◆ **Your objective**
Throughout the material, count the lines with the word "click" in them, and answer with only the figure.

◆ **Given data**
• • • • •

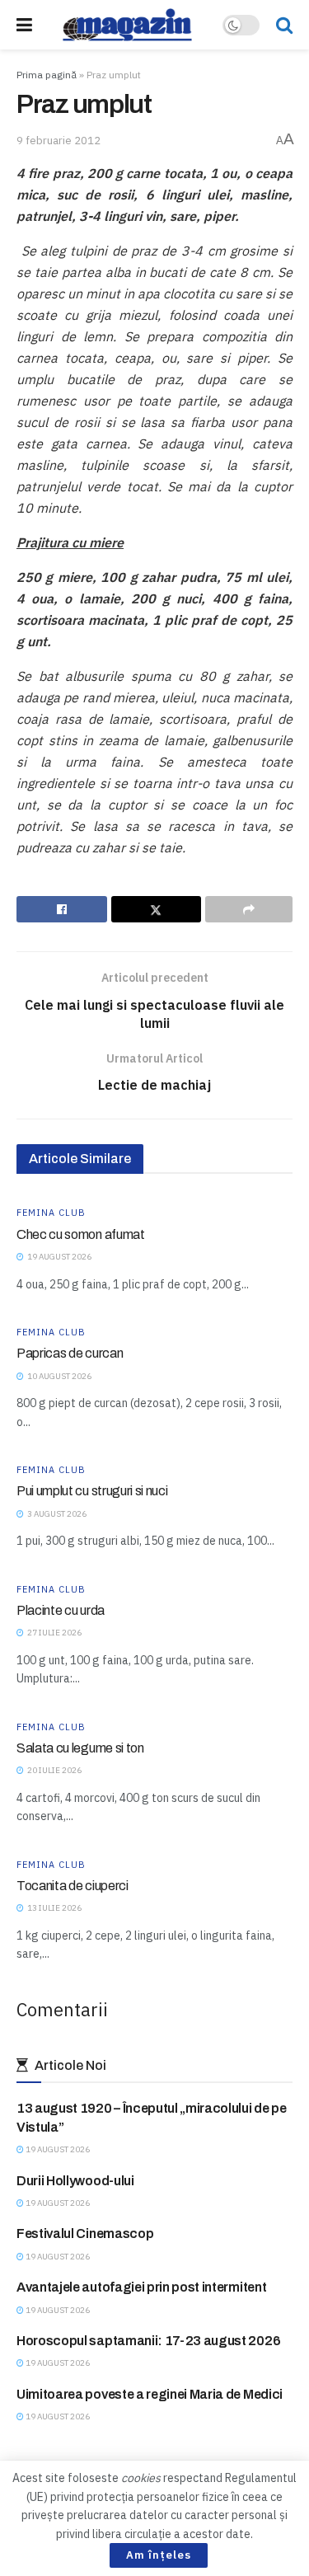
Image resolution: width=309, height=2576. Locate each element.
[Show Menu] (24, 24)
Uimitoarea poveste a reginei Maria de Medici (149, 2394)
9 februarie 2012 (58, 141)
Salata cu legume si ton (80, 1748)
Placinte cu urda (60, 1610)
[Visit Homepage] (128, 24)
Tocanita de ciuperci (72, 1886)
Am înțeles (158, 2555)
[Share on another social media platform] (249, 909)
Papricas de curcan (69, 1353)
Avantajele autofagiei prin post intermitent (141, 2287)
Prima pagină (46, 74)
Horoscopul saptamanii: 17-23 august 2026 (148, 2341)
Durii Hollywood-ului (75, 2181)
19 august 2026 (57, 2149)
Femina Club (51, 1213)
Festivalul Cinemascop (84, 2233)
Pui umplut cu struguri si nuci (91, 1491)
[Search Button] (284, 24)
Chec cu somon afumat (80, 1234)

• • • • •

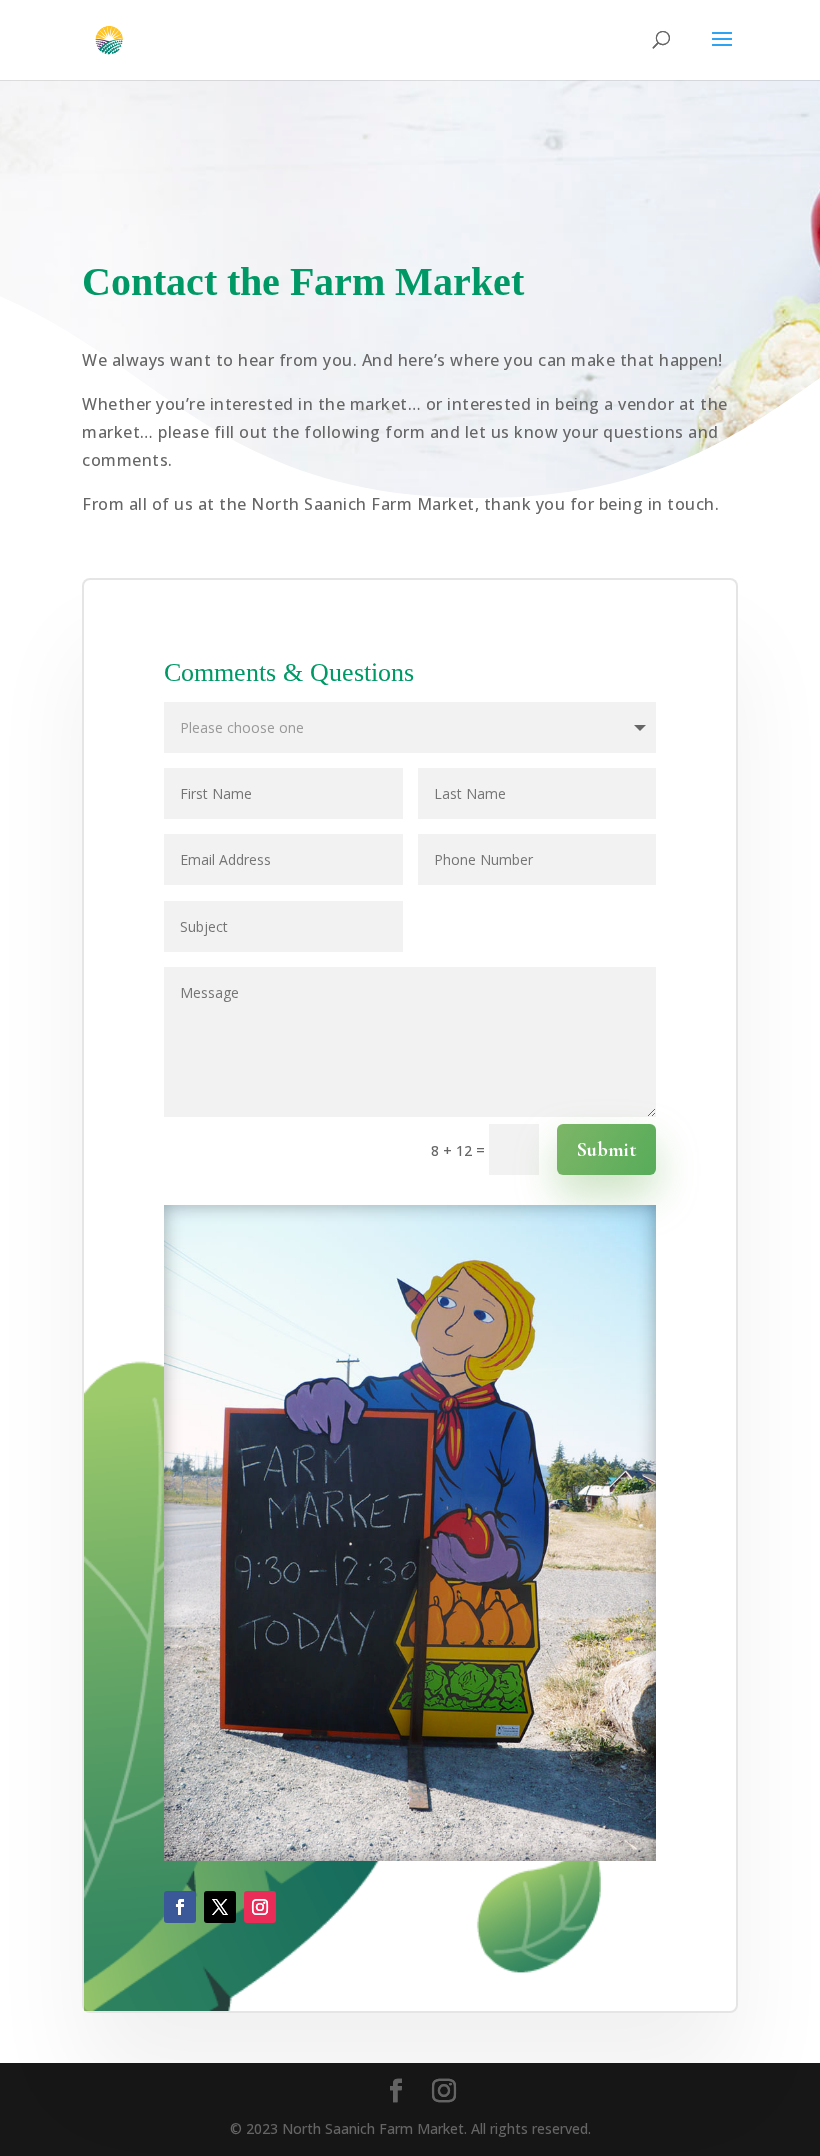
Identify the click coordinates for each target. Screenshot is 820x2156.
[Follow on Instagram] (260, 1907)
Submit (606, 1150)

• • • • •

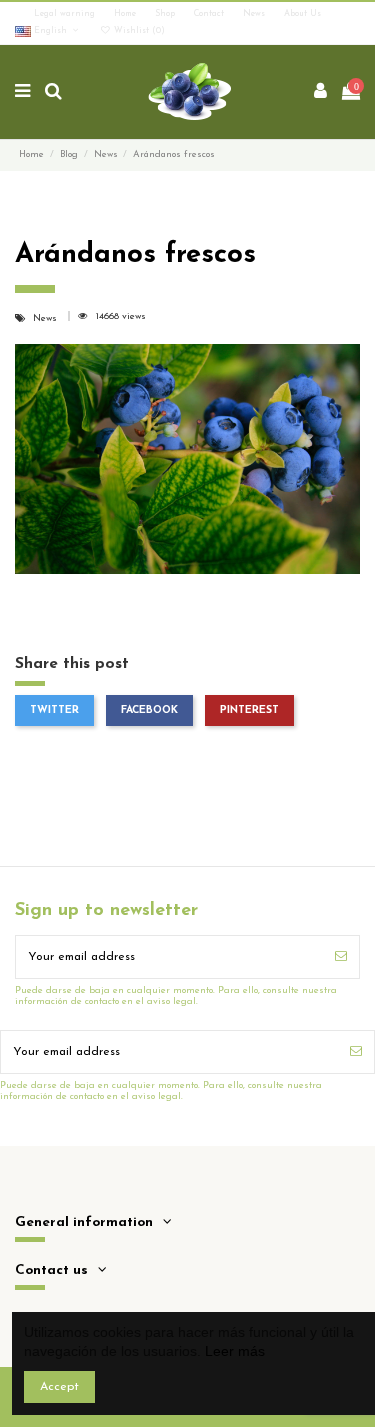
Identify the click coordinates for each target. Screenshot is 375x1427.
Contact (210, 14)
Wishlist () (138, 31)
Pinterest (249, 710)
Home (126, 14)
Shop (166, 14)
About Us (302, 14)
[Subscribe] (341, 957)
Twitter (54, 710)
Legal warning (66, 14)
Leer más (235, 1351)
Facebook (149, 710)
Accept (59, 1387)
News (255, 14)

• • • • •

◆ **Response box**
2